__DIRECTIONS FOR THIS TASK__
Copy out the following material line for line, with no changes.

[START MATERIAL FOR THE TASK]

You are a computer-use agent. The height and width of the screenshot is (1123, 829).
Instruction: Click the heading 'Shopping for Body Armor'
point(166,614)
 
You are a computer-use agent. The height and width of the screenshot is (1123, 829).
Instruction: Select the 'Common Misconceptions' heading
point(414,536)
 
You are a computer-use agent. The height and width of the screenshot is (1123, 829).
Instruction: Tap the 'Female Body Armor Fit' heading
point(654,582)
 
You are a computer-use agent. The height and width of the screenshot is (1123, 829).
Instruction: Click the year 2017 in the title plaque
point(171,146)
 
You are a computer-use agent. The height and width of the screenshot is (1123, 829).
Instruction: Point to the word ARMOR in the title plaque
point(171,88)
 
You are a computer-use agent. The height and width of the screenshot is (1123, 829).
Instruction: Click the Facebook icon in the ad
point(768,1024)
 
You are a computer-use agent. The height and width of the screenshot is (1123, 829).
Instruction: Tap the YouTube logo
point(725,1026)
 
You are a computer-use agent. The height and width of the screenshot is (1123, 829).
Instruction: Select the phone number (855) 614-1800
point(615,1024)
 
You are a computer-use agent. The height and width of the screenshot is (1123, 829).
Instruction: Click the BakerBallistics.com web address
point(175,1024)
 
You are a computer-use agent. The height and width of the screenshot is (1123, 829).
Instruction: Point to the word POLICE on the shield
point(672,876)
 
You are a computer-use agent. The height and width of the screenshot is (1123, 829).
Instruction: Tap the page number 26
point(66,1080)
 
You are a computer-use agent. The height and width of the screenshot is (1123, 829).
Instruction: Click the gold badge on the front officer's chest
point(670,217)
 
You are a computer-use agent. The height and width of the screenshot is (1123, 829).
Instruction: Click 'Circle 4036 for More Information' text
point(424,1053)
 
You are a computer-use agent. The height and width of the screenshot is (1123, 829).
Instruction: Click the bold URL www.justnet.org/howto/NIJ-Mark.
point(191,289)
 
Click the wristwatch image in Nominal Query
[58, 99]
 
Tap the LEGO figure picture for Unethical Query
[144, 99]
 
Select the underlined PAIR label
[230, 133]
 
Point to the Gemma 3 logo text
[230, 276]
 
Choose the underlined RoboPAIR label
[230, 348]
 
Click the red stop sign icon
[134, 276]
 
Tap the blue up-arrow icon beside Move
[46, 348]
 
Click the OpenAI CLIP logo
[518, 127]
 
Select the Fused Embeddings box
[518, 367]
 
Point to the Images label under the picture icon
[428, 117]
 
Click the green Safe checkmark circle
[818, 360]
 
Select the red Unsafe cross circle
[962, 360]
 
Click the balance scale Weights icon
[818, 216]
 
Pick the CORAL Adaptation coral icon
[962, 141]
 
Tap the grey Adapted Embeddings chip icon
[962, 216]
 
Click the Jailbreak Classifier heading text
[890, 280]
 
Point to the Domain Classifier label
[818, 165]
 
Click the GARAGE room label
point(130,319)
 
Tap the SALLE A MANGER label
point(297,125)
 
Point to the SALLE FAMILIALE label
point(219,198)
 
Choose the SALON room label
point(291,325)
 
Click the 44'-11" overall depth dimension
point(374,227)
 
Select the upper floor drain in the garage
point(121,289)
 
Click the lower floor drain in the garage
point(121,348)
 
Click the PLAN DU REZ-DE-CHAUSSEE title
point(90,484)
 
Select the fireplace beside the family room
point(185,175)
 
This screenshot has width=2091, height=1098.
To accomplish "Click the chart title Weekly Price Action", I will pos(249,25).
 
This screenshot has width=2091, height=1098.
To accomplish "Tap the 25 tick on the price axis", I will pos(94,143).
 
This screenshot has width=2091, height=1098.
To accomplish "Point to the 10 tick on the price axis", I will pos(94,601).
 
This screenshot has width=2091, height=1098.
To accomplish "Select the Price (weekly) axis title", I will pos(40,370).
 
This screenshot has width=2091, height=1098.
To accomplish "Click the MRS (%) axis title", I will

[END MATERIAL FOR THE TASK]

__TASK RESPONSE__
You are a computer-use agent. The height and width of the screenshot is (1123, 829).
Instruction: Click the heading 'Shopping for Body Armor'
point(166,614)
 
You are a computer-use agent. The height and width of the screenshot is (1123, 829).
Instruction: Select the 'Common Misconceptions' heading
point(414,536)
 
You are a computer-use agent. The height and width of the screenshot is (1123, 829).
Instruction: Tap the 'Female Body Armor Fit' heading
point(654,582)
 
You are a computer-use agent. The height and width of the screenshot is (1123, 829).
Instruction: Click the year 2017 in the title plaque
point(171,146)
 
You are a computer-use agent. The height and width of the screenshot is (1123, 829).
Instruction: Point to the word ARMOR in the title plaque
point(171,88)
 
You are a computer-use agent. The height and width of the screenshot is (1123, 829).
Instruction: Click the Facebook icon in the ad
point(768,1024)
 
You are a computer-use agent. The height and width of the screenshot is (1123, 829).
Instruction: Tap the YouTube logo
point(725,1026)
 
You are a computer-use agent. The height and width of the screenshot is (1123, 829).
Instruction: Select the phone number (855) 614-1800
point(615,1024)
 
You are a computer-use agent. The height and width of the screenshot is (1123, 829).
Instruction: Click the BakerBallistics.com web address
point(175,1024)
 
You are a computer-use agent. The height and width of the screenshot is (1123, 829).
Instruction: Point to the word POLICE on the shield
point(672,876)
 
You are a computer-use agent. The height and width of the screenshot is (1123, 829).
Instruction: Tap the page number 26
point(66,1080)
 
You are a computer-use agent. The height and width of the screenshot is (1123, 829).
Instruction: Click the gold badge on the front officer's chest
point(670,217)
 
You are a computer-use agent. The height and width of the screenshot is (1123, 829).
Instruction: Click 'Circle 4036 for More Information' text
point(424,1053)
 
You are a computer-use agent. The height and width of the screenshot is (1123, 829).
Instruction: Click the bold URL www.justnet.org/howto/NIJ-Mark.
point(191,289)
 
Click the wristwatch image in Nominal Query
[58, 99]
 
Tap the LEGO figure picture for Unethical Query
[144, 99]
 
Select the underlined PAIR label
[230, 133]
 
Point to the Gemma 3 logo text
[230, 276]
 
Choose the underlined RoboPAIR label
[230, 348]
 
Click the red stop sign icon
[134, 276]
 
Tap the blue up-arrow icon beside Move
[46, 348]
 
Click the OpenAI CLIP logo
[518, 127]
 
Select the Fused Embeddings box
[518, 367]
 
Point to the Images label under the picture icon
[428, 117]
 
Click the green Safe checkmark circle
[818, 360]
 
Select the red Unsafe cross circle
[962, 360]
 
Click the balance scale Weights icon
[818, 216]
 
Pick the CORAL Adaptation coral icon
[962, 141]
 
Tap the grey Adapted Embeddings chip icon
[962, 216]
 
Click the Jailbreak Classifier heading text
[890, 280]
 
Point to the Domain Classifier label
[818, 165]
 
Click the GARAGE room label
point(130,319)
 
Tap the SALLE A MANGER label
point(297,125)
 
Point to the SALLE FAMILIALE label
point(219,198)
 
Choose the SALON room label
point(291,325)
 
Click the 44'-11" overall depth dimension
point(374,227)
 
Select the upper floor drain in the garage
point(121,289)
 
Click the lower floor drain in the garage
point(121,348)
 
Click the PLAN DU REZ-DE-CHAUSSEE title
point(90,484)
 
Select the fireplace beside the family room
point(185,175)
 
This screenshot has width=2091, height=1098.
To accomplish "Click the chart title Weekly Price Action", I will pos(249,25).
 
This screenshot has width=2091, height=1098.
To accomplish "Tap the 25 tick on the price axis", I will pos(94,143).
 
This screenshot has width=2091, height=1098.
To accomplish "Point to the 10 tick on the price axis", I will pos(94,601).
 
This screenshot has width=2091, height=1098.
To accomplish "Select the Price (weekly) axis title", I will pos(40,370).
 
This screenshot has width=2091, height=1098.
To accomplish "Click the MRS (%) axis title", I will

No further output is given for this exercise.